As a junior, he started 10 games at outside linebacker, becoming the defense best player, while ranking second on the team in tackles with 89 (56 solo), despite missing the eighth game of the season because of a
left knee ligament sprain. He also compiled 5 sacks, 2 quarterback pressures, 11 tackles for loss, 3 passes defensed, 6 forced fumbles and 3 interceptions, including one returned for a 48-yard touchdown against the University of Kansas.

As a senior, he posted 119 tackles (2 for loss), 9 quarterback pressures, one sack and one interception that he returned for a 74-yard touchdown against the University of Texas at El Paso.

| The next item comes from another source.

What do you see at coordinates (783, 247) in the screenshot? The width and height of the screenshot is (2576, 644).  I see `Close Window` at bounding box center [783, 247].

He was nicknamed "Deer" because of his acceleration, finishing his college career with 261 tackles (141 solo), 11 tackles for loss, 7 sacks, 12 quarterback pressures and 6 interceptions.

==Professional career==

===Dallas Cowboys===
Minter was selected by the Dallas Cowboys in the sixth round (168th overall) of the 1993 NFL draft. On August 17, after former Cowboys defensive coordinator Dave Wannstedt became the head coach for the Chicago Bears, he was traded along with linebacker Vinson Smith and a sixth-round draft pick (#198-Carl Reeves), in exchange for linebacker John Roper, tight end Kelly Blackwell and safety Markus Paul.

It has been reported that Cowboys head coach Jimmy Johnson accepted the trade to help close friend Dave Wannstedt in his new job, with all of the players received eventually being waived.

===Chicago Bears===
Minter was used both as an outside and middle linebacker in nickel packages until 1996, when he became a starter at middle linebacker after Bryan Cox was lost for the season with a broken thumb and finished with 106 tackles. The next year, he led the team with 125 tackles and 6 sacks.

He led the team in tackles 4 straight years (–), until injuring his back in the second game of the 2000 season and being replaced in the starting lineup by rookie Brian Urlacher, who became an All-Pro and never relinquished the position back to him.

Minter was released because of salary-cap reasons on June 1, 2001.

===Cleveland Browns===
On August 12, 2001, the Cleveland Browns signed him as a free agent. He appeared in one game before being waived on September 20.